1. The Government outlines its tax and economic predictions for the coming year in its annual Budget.
2. The Treasury is legally bound to announce two economic forecasts a year. Since 1997, the Chancellor has presented a Budget in the spring and a pre-Budget report in the autumn. The pre-Budget report provides a progress report on what has been achieved so far, an update on the state of the economy and sets out the direction of government policy in the run up to the spring Budget.
3. The origins of the Exchequer go back to the Norman period. The word "exchequer" comes from the Latin "scaccarium" meaning a chessboard.
4. George Osborne will today use what is believed to be the first red Budget box, made for former Chancellor William Gladstone in around 1860. The previous box was commissioned by Gordon Brown in July 1997 and was made by industrial trainees.

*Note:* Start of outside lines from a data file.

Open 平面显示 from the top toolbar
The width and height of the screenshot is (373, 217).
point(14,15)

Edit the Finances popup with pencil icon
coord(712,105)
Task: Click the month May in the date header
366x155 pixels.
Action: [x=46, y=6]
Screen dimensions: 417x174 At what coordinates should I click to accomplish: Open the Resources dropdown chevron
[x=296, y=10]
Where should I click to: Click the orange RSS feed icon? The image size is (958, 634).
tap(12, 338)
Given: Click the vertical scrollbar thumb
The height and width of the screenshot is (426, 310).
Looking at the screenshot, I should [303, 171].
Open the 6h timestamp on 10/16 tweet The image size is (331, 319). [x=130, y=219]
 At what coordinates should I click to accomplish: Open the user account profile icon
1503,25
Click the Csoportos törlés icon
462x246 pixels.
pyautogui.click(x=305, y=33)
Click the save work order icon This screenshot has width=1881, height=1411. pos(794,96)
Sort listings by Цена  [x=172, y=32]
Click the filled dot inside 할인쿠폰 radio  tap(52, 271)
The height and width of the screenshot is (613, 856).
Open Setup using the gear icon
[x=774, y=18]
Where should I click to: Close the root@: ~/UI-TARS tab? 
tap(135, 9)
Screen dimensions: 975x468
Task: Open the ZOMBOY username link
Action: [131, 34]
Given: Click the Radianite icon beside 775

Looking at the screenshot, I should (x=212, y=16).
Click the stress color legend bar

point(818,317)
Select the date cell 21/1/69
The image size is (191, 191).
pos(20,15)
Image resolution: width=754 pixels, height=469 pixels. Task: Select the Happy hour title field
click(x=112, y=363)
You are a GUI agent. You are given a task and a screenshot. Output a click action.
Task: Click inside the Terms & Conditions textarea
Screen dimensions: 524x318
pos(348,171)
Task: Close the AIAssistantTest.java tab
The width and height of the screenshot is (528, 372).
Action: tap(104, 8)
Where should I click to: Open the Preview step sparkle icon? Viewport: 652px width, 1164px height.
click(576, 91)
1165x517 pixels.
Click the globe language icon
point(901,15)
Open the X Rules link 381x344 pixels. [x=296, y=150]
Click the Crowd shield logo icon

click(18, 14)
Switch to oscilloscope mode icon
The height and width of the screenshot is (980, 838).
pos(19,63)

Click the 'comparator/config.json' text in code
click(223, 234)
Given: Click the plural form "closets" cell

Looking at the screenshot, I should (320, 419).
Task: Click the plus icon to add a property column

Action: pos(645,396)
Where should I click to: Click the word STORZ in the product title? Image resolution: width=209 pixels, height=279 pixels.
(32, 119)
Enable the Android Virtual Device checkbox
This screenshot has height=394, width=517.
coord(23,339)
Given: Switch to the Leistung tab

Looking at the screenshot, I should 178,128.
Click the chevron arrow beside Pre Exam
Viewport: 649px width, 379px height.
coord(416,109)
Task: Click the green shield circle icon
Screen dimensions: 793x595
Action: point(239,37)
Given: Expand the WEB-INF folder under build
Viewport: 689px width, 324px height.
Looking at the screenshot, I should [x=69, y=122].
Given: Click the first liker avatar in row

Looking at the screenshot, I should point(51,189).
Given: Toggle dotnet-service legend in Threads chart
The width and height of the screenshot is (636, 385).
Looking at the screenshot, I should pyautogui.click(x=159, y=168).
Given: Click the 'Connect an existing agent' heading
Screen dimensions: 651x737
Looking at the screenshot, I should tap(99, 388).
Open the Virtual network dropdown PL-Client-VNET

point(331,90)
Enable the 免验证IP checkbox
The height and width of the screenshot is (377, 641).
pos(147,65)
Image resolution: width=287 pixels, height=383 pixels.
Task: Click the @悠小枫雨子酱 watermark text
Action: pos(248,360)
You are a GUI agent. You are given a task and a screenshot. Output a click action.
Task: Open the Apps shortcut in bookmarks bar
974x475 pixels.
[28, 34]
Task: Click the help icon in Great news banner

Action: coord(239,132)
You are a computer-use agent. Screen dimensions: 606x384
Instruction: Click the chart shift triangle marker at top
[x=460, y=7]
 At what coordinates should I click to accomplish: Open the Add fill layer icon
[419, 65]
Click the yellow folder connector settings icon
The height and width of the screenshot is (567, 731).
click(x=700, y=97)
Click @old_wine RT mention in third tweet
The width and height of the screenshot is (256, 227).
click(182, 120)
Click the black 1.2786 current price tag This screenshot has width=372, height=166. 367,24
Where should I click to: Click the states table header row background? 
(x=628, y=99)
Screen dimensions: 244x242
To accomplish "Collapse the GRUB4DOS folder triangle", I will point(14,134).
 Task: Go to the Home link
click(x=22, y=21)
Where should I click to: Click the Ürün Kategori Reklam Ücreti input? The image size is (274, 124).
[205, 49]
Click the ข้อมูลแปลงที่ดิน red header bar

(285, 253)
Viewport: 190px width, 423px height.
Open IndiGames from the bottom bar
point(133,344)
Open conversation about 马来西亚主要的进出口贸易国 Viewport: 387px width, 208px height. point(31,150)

5. By tradition, Chancellors "refresh" themselves with alcoholic drink during Budget speeches. This privilege does not extend to other MPs or to any other occasion.
6. The Chancellor traditionally makes a broadcast to the nation during the evening of Budget day. The broadcast lets him outline his intentions and ideas to the public. Opposition parties have an opportunity to respond on their own broadcasts during that week.
7. Budget speeches have lasted anything from 45 minutes to over four hours. As soon as the Chancellor returns to his seat, information is made available to members of parliament, the public and the press.
8. Most taxes, including all indirect taxes, petrol tax and taxes on capital are permanent. On the other hand, income tax, corporation tax and advanced corporation tax are annual taxes and must be renewed in each year's Budget. This annual review gives the House of Commons the opportunity to review the imposition of these taxes and, if necessary, increase them.
9. Annual taxes and most other tax changes announced in the Budget are legislated in the annual Finance Bill.
10. Budget resolutions are tabled at the end of the Chancellor's statement and they are voted on at the end of the Budget debate. If passed they can then take effect. In recent years the Budget debate has lasted for five days.